London firms are becoming increasingly positive about economic prospects, but still have some concerns about issues such as the housing situation in the city, according to recent research from the Confederation of British Industry (CBI) and KPMG.
A quarterly survey of 154 corporate leaders in the capital found that optimism about the economy has reached its highest level since the end of 2010.
Seven out of ten (70 per cent) businesses were found to be more confident about prospects for the economy in the next six months, 44 per cent higher than last year.
Just over half (51 per cent) of respondents were positive about the future of their own organisation, a proportion that has now been consistent for ten months.

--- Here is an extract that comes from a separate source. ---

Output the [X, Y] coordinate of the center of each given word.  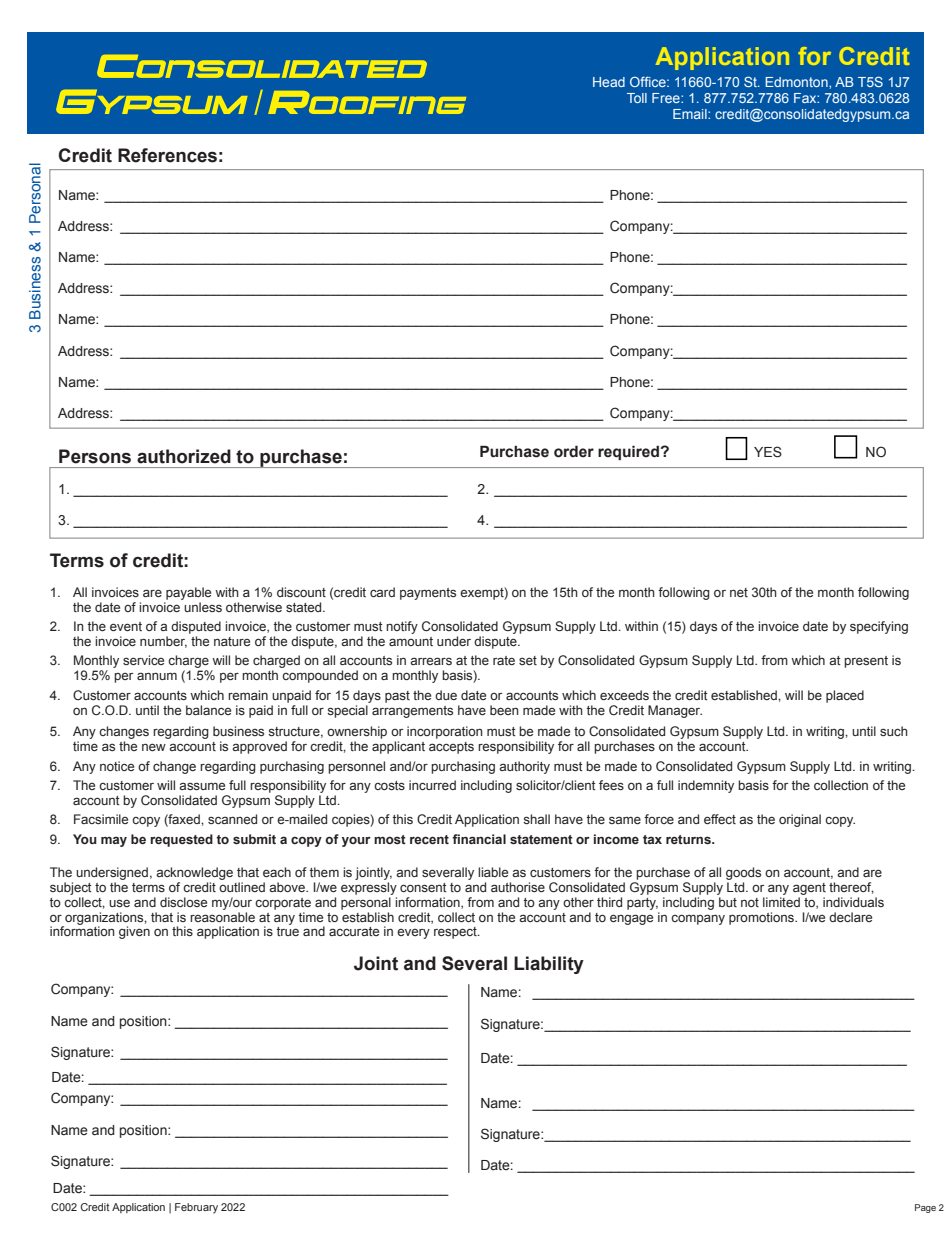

Other findings showed that more than half (56 per cent) of London firms are continuing to increase staff numbers, with less than a fifth (18 per cent) freezing recruitment.
The positive outlook on jobs was also underlined by the fact that the proportion of companies hiring only where essential fell from 70 per cent last year to 59 per cent in the latest survey.
However, the research also indicated that housing is a concern for some businesses, with 83 per cent of respondents saying there is a shortage of good-quality affordable homes in the capital.
Sara Parker, CBI director for London, welcomed the fact that businesses are feeling more optimistic, taking on new employees and planning to expand.
On the housing issue, Ms Parker called for action to facilitate property construction in the city.
"The mayor must focus urgently on freeing up land for residential building, accelerating the planning process and building many more homes," she said.
Organisations including the Royal Institution of Chartered Surveyors have forecast that the lack of new properties coming onto the market will contribute to further price growth in the near future.
KPMG and Shelter have urged the government to launch a house-building programme to stop inflation reaching an unsustainable level.